The answer to this question says the active lives are more sensitive to inflation.
Surely retired lives, with a fixed annuity are, given inflation will erode this. And active lives have wage growth, which has an element of inflation in it
CFa answer below:
Benefit payment obligations in the retired-lives pool are exposed to less inflation risk because, unlike the active-lives pool, payments are fixed in nominal terms and do not adjust for inflation. Benefit payment obligations in the active-lives pool are exposed to more inflation risk than in the retired-lives pool because, unlike the retired-lives pool, active Titan employees accrue pension benefits based on salary increases, which include inflation as a component.
You’re looking at this from the wrong perspective. What matters in this context is the effect inflation can have on the pension plan’s liabilities. If a pension plan offers payments to retirees that are indexed to inflation, the plan has to worry about unexpected inflation increases, as it will be a cost to the plan (higher payments). Thus the plan would mimic the uncertainty of this liability with real rate bonds (TIPS).

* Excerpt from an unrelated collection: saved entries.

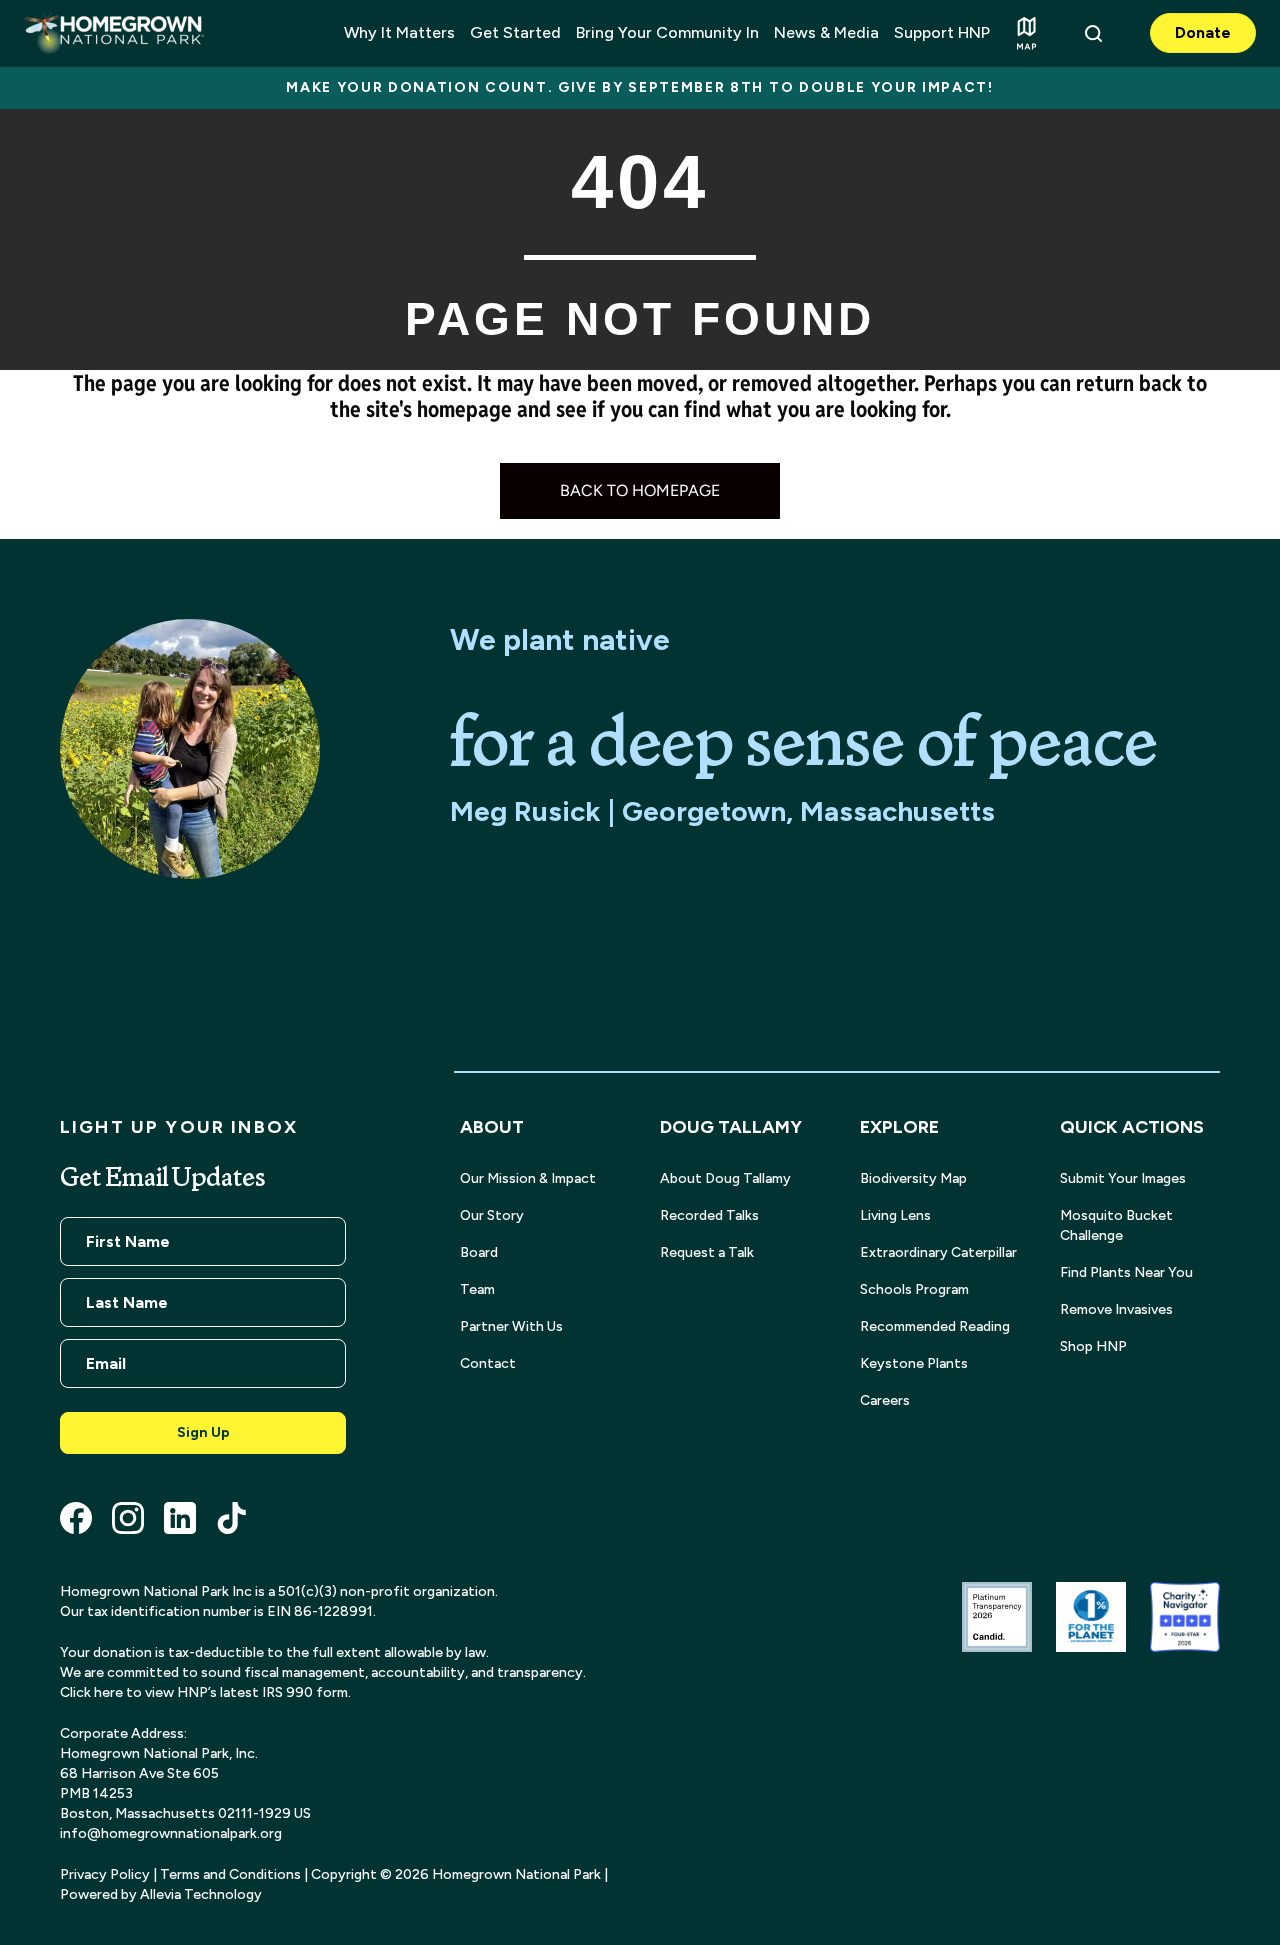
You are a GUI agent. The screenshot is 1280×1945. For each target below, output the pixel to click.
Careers (885, 1400)
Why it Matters (399, 32)
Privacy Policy (105, 1874)
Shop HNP (1093, 1346)
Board (479, 1252)
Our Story (492, 1215)
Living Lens (895, 1215)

But the plan in this case does not, so inflation is not a concern for retirement payments. These payments are fixed and the liability can be mimicked with nominal bonds. However, wage inflation IS a concern for active participants who are still accruing benefits, as benefit values are usually tied to the participant’s wage income (higher wages = higher accrued pension benefits the plan is obligated to pay in the future).